Distributed Transactions and Patterns¶

When data spans multiple databases or services, maintaining consistency requires patterns beyond single-database ACID. The two main approaches - 2PC and Saga - trade off between consistency guarantees and availability.

Two-Phase Commit (2PC)¶

Coordinator asks all participants to prepare (phase 1), then commit (phase 2). If any participant votes no, all abort.

Problem: Coordinator failure during commit phase = participants stuck in uncertain state (blocking protocol). Synchronous, high latency.

Use case: When strong consistency is required across databases and latency is acceptable.

Saga Pattern¶

Sequence of local transactions with compensating transactions for rollback. Each step commits independently.

Step 1: Reserve inventory  -> Compensate: Release inventory
Step 2: Charge payment     -> Compensate: Refund payment
Step 3: Ship order         -> Compensate: Cancel shipment

If step N fails, execute compensating transactions for steps N-1...1.

Types: Choreography (events between services) vs orchestration (central coordinator).

Pros: Better availability than 2PC, no blocking.
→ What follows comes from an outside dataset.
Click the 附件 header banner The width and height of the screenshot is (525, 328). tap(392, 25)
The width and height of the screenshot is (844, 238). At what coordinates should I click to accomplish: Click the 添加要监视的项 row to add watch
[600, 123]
Cons: Complex compensation logic, eventual consistency.

Double-Booking Prevention¶

Pessimistic (SELECT FOR UPDATE)¶

BEGIN;
SELECT * FROM seats WHERE id = 42 AND status = 'available' FOR UPDATE;
-- Row locked. If available:
UPDATE seats SET status = 'booked', user_id = 123 WHERE id = 42;
COMMIT;

Optimistic (Unique Constraint)¶

ALTER TABLE bookings ADD CONSTRAINT uq_seat_event UNIQUE (seat_id, event_id);
-- Second booking fails with constraint violation - app catches and retries

Advisory Locks¶

SELECT pg_advisory_lock(42);  -- lock seat 42
-- Check and book...
SELECT pg_advisory_unlock(42);

Serializable Isolation¶

SET TRANSACTION ISOLATION LEVEL SERIALIZABLE;
-- Database detects conflicts automatically - simplest code, higher abort rate

Hash Tables in Databases¶

Used internally for: hash joins (build on smaller table, probe with larger), hash aggregation (GROUP BY), hash partitioning, hash indexes.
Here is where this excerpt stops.